Exercise goal
Retype the listing lines starting at the line that contains "1032x537 pixels. At" and ending after the line that contains "Looking at the screenshot, I should (x=245, y=291).", keeping each line unchanged.

Provided records
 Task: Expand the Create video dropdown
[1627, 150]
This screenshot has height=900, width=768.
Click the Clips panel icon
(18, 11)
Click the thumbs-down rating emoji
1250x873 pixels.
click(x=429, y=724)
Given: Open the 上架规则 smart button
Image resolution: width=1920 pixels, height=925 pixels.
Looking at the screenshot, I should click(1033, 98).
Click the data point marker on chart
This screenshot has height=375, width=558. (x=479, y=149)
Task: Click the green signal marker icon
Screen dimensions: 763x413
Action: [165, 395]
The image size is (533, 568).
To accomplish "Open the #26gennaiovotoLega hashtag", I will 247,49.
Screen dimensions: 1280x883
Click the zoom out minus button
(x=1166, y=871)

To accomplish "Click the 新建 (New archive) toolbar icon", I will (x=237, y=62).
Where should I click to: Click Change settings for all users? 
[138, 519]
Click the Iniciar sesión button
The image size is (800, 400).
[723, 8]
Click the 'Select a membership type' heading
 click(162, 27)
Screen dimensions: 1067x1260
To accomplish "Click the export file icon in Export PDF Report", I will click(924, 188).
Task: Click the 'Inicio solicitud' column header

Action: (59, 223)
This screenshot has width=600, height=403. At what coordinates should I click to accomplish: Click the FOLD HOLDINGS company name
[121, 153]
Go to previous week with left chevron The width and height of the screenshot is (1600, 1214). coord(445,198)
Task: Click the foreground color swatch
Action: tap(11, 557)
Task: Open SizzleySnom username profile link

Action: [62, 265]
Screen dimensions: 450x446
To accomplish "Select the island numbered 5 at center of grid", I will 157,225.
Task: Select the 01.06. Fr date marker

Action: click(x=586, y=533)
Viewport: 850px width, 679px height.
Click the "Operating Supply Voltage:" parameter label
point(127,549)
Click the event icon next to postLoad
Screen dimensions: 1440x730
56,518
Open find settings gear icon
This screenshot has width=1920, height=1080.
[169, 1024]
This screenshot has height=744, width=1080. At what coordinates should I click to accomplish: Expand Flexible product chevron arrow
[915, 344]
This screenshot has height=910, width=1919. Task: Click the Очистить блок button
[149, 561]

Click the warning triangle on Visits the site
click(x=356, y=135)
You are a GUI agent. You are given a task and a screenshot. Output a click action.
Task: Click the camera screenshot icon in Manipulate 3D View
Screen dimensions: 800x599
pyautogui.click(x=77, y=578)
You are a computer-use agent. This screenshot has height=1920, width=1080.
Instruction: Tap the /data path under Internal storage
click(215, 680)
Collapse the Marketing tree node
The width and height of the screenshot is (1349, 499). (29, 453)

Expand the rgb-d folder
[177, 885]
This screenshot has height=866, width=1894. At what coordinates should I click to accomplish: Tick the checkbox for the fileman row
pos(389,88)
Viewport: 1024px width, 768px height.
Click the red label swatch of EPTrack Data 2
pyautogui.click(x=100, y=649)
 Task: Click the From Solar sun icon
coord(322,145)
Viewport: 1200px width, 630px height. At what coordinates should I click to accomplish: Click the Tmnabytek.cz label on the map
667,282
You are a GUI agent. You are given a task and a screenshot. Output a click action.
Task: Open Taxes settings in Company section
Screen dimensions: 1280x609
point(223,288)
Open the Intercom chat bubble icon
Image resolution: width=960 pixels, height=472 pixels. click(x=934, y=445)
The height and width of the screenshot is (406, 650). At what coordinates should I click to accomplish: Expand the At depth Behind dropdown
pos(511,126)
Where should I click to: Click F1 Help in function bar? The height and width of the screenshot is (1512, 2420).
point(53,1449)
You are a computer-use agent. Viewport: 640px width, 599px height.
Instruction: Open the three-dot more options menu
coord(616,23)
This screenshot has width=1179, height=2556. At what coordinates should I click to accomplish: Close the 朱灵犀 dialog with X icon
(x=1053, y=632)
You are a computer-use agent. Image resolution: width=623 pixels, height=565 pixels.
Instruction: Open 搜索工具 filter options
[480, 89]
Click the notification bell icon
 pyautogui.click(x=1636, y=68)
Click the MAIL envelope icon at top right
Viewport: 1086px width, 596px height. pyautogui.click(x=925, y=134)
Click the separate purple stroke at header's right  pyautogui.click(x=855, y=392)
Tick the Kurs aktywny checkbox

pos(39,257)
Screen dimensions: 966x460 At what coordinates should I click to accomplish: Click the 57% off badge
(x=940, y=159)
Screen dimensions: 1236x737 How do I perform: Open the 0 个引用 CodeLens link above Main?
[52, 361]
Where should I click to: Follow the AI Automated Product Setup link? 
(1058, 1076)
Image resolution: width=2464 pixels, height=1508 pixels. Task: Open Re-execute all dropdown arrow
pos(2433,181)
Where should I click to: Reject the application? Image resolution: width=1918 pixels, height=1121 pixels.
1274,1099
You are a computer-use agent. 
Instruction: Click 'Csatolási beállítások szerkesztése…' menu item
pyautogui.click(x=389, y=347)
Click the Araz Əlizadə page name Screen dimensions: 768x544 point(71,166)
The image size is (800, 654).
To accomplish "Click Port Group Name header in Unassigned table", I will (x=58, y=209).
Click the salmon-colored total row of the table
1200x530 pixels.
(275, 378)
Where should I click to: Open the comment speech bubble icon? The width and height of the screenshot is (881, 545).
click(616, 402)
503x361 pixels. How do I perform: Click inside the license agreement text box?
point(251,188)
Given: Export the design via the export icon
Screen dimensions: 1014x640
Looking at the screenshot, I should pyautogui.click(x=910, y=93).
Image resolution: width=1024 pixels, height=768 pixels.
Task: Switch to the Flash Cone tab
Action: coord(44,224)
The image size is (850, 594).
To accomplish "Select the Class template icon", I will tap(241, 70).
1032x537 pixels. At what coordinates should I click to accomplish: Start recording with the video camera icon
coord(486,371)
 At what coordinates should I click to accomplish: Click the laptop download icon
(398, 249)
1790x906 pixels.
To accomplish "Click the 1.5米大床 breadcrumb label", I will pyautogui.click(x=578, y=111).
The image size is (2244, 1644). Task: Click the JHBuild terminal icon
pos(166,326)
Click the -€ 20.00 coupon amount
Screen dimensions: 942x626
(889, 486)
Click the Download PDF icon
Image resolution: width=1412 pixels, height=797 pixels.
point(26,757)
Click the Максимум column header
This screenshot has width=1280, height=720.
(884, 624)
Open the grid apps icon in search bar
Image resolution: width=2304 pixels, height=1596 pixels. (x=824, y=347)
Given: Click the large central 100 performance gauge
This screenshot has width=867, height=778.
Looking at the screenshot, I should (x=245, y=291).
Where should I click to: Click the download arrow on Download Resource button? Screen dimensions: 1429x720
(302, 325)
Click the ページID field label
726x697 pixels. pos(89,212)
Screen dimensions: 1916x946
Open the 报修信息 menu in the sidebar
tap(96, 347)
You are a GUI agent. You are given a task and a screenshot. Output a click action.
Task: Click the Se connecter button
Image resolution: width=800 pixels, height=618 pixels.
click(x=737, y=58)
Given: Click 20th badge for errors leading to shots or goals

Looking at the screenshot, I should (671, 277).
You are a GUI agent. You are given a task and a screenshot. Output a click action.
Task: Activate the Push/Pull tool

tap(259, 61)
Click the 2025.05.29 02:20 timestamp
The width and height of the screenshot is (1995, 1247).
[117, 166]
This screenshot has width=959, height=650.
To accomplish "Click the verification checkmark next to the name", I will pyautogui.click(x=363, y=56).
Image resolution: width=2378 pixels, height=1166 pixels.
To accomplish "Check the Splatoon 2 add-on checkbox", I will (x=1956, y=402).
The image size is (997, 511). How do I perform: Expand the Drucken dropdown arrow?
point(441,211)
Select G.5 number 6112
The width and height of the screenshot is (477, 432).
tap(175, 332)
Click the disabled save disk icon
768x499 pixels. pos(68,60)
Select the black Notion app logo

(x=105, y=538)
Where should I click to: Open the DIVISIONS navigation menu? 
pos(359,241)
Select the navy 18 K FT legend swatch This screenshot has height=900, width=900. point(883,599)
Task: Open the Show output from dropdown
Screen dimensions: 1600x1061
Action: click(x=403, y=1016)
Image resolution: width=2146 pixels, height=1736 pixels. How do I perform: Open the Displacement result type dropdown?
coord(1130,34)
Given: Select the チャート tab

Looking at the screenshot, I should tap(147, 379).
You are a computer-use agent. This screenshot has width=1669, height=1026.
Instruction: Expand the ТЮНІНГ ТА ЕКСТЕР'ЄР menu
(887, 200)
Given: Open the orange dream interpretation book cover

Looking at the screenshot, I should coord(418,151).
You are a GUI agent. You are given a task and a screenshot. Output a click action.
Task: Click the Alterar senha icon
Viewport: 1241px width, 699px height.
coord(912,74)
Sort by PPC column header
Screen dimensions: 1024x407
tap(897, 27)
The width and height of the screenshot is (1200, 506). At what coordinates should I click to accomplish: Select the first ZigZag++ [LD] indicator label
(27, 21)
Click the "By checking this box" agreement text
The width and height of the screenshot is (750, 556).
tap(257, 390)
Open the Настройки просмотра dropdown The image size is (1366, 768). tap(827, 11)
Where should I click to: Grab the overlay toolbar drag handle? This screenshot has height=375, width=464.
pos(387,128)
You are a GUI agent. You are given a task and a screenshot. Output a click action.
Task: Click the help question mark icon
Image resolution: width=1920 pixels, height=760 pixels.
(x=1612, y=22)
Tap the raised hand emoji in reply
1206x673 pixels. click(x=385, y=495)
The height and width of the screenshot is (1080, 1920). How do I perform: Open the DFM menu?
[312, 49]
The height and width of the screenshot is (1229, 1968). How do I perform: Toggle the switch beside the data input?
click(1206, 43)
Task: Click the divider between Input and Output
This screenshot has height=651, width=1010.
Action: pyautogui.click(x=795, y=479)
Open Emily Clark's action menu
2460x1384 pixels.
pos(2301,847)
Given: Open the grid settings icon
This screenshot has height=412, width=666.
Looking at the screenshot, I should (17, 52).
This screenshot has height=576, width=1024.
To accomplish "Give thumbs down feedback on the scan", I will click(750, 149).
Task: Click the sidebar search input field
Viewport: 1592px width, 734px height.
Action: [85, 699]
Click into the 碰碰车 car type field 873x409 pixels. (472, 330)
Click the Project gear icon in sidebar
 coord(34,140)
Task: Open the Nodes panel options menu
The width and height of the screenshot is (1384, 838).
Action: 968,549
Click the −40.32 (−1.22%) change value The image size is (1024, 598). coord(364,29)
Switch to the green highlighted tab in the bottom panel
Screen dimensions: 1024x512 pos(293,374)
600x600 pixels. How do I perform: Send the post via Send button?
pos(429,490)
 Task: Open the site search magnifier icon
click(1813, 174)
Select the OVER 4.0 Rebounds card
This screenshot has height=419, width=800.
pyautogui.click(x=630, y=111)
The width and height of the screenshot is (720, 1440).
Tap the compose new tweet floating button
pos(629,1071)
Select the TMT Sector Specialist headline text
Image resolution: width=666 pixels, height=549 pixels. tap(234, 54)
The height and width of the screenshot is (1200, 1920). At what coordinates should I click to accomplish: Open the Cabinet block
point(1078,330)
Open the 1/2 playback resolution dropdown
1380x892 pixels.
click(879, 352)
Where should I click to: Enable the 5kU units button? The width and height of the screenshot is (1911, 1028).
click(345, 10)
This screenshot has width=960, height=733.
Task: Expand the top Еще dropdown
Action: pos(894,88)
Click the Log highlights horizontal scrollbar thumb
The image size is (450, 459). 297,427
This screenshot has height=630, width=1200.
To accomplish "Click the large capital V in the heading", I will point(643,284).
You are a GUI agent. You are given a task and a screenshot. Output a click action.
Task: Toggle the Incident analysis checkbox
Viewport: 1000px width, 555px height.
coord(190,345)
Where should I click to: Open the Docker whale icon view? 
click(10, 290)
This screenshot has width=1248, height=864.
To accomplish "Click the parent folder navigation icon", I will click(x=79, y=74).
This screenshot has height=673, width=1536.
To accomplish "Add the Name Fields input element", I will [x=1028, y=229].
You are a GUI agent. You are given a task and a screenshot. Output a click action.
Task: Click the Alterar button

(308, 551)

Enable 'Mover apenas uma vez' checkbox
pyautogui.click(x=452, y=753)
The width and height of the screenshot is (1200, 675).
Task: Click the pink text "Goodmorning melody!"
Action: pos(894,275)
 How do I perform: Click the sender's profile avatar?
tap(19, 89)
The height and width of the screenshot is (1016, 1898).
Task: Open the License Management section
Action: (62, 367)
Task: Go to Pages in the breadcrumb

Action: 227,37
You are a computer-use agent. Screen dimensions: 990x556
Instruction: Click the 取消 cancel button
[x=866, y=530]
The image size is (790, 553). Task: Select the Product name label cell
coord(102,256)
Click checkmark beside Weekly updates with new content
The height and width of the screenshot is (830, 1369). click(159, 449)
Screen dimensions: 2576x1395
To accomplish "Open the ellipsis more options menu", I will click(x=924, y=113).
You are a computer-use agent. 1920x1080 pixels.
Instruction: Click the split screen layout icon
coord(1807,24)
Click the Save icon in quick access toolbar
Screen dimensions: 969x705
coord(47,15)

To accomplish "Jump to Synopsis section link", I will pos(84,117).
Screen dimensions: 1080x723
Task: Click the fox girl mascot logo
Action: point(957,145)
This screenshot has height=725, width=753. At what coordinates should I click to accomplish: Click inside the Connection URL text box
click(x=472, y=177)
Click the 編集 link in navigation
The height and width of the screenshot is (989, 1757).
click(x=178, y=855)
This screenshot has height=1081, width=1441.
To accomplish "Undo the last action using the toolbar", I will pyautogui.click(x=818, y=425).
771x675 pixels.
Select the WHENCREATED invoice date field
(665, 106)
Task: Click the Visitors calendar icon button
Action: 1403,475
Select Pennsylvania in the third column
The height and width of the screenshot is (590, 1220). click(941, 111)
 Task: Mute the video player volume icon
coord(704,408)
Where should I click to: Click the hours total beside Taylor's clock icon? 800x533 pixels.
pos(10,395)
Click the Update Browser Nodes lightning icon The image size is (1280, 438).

Answer for this exercise
1032x537 pixels. At what coordinates should I click to accomplish: Start recording with the video camera icon
coord(486,371)
 At what coordinates should I click to accomplish: Click the laptop download icon
(398, 249)
1790x906 pixels.
To accomplish "Click the 1.5米大床 breadcrumb label", I will pyautogui.click(x=578, y=111).
The image size is (2244, 1644). Task: Click the JHBuild terminal icon
pos(166,326)
Click the -€ 20.00 coupon amount
Screen dimensions: 942x626
(889, 486)
Click the Download PDF icon
Image resolution: width=1412 pixels, height=797 pixels.
point(26,757)
Click the Максимум column header
This screenshot has width=1280, height=720.
(884, 624)
Open the grid apps icon in search bar
Image resolution: width=2304 pixels, height=1596 pixels. (x=824, y=347)
Given: Click the large central 100 performance gauge
This screenshot has width=867, height=778.
Looking at the screenshot, I should (x=245, y=291).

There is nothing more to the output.